Imposte

Fatture false, dolo con frode consapevole

di Laura Ambrosi

Il dolo per la configurazione del delitto di dichiarazione fraudolenta mediante fatture soggettivamente inesistenti è la consapevolezza del contribuente di partecipare ad una frode . A fornire questo chiarimento è la Corte di Cassazione, terza sezione penale, con la sentenza n. 39541 depositata ieri.

Il fatto
Il legale rappresentante di una società era stato condannato, dalla Corte di appello, alla pena di un anno e otto mesi di reclusione per il reato di utilizzo di fatture per operazioni soggettivamente inesistenti.
L’imputato avverso la decisione proponeva ricorso in Cassazione lamentando un’errata interpretazione della norma, poiché essendo il costo integralmente deducibile, doveva escludersi qualunque evasione.ù

La decisione
La Suprema Corte, confermando la decisione del giudice territoriale, ha fornito alcuni chiarimenti sul punto. Innanzitutto, i giudici di legittimità hanno ricordato che il Dl 16/2012 aveva disciplinato il trattamento fiscale dei «costi da reato» ovvero dei proventi derivanti da attività illecite.

La falsità soggettiva è riferita a fatture emesse da soggetti che non hanno effettuato la prestazione, per le quali è prevista, ai fini squisitamente fiscali, l’indetraibilità dell’Iva (poiché il versamento dell’imposta ad un soggetto non operativo o diverso da quello effettivo, consente l’evasione del tributo) e la deducibilità integrale del costo (atteso che l’impresa ha concretamente sostenuto l’esborso economico indicato nella fattura soggettivamente inesistente, con la conseguenza che non si concretizza alcuna evasione).

La deducibilità è comunque subordinata all’inerenza del costo sostenuto rispetto all’attività di impresa.

Per le operazioni oggettivamente inesistenti, invece, è prevista la totale irrilevanza ai fini tributari e quindi l’indetraibilità dell’Iva e l’indeducibilità del costo.

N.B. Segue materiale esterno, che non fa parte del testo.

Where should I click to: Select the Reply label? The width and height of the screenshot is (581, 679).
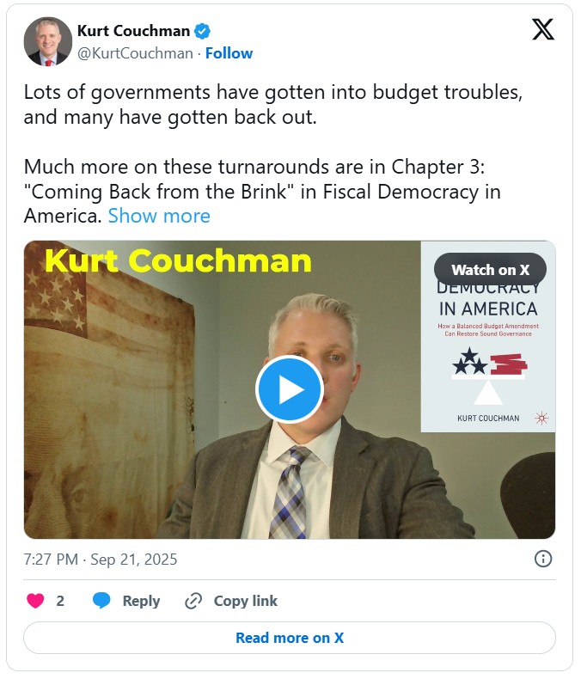click(x=141, y=601)
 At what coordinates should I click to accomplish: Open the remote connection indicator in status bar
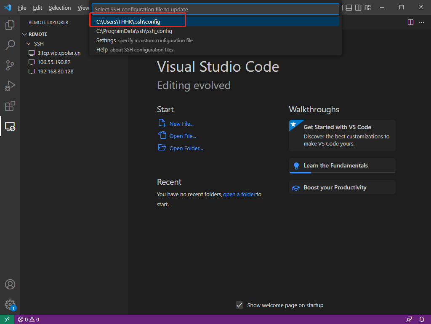7,319
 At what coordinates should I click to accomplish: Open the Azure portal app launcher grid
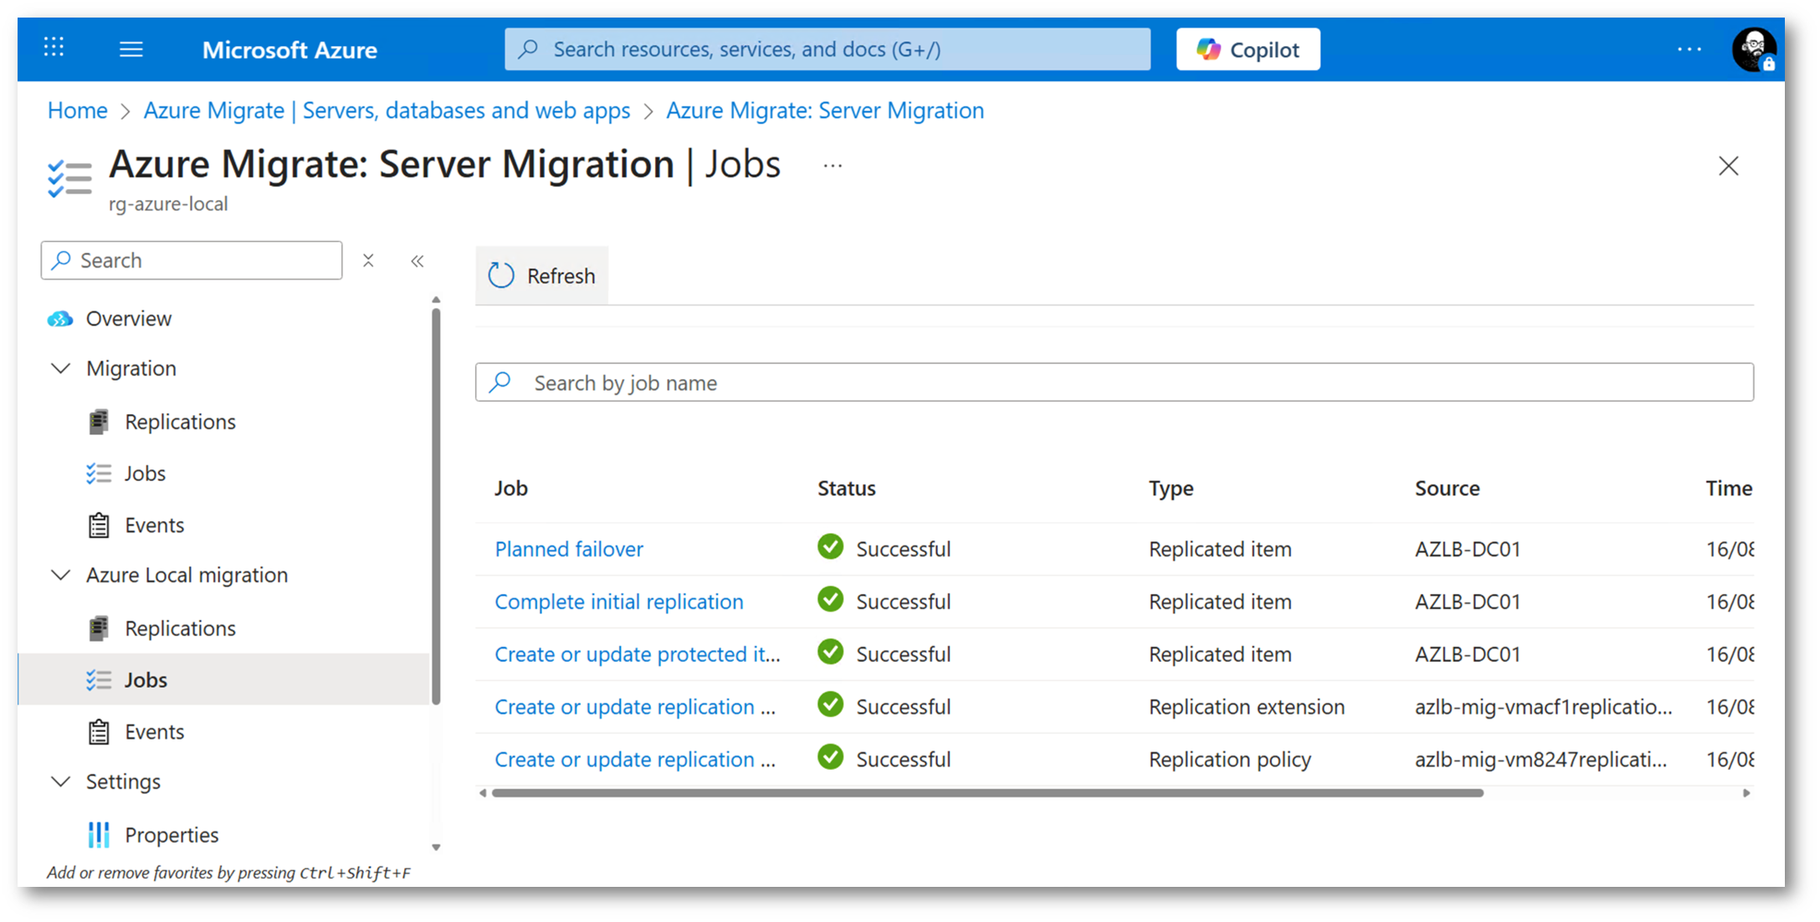click(54, 48)

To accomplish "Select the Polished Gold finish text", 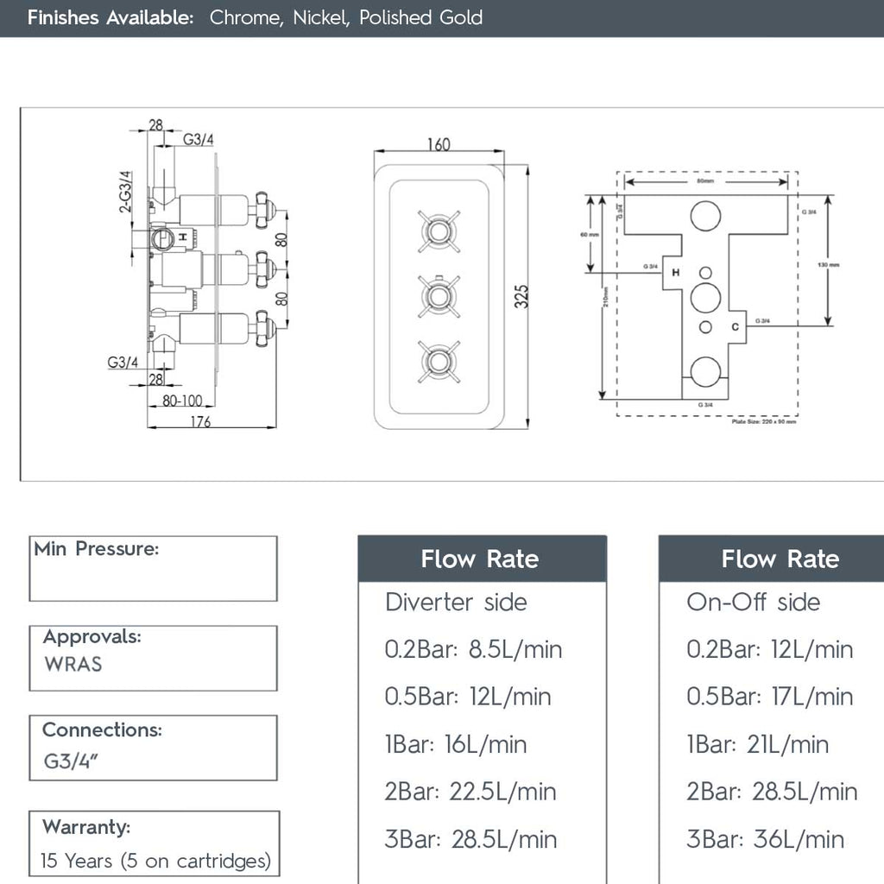I will pos(420,17).
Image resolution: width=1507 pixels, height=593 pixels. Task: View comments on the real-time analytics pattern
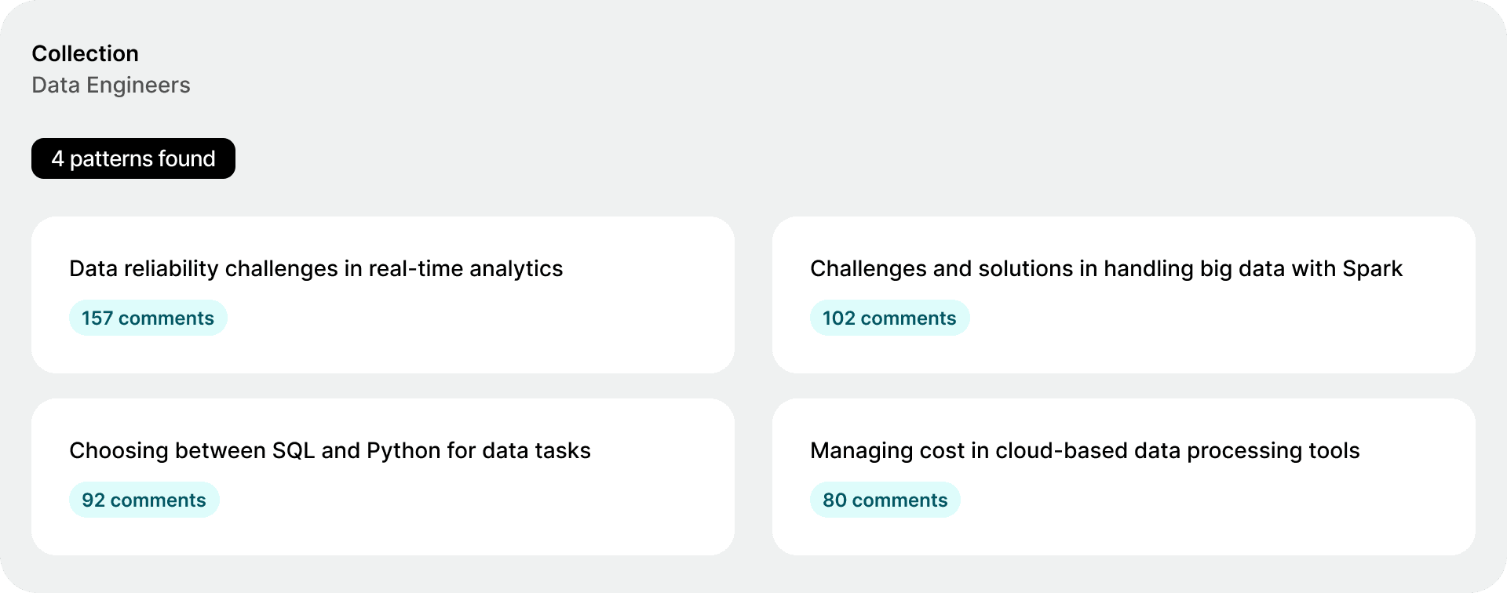[x=148, y=318]
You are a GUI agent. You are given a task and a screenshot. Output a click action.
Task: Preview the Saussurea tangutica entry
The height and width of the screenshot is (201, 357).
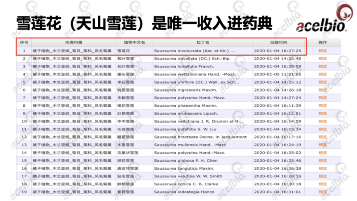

La Cassazione ha però precisato che ai fini penali la norma tributaria non ha alcun riflesso: non esiste, infatti, nel Dlgs 74/2000 alcuna differenza tra l’utilizzo di fatture soggettivamente ovvero oggettivamente inesistenti. Si tratta, così di norme funzionali per l’accertamento tributario e senza senso per il procedimento penale. La Suprema Corte ha rilevato che il dolo nelle operazioni soggettivamente inesistenti consiste nella consapevolezza da parte del contribuente di partecipare ad un sistema di frode fiscale.

Nella sentenza è così affermato che ai fini penali, tale consapevolezza, comporta l’indeducibilità di qualsiasi componente negativo riconducibile a fatti qualificabili come reato «per violazione del principio di inerenza».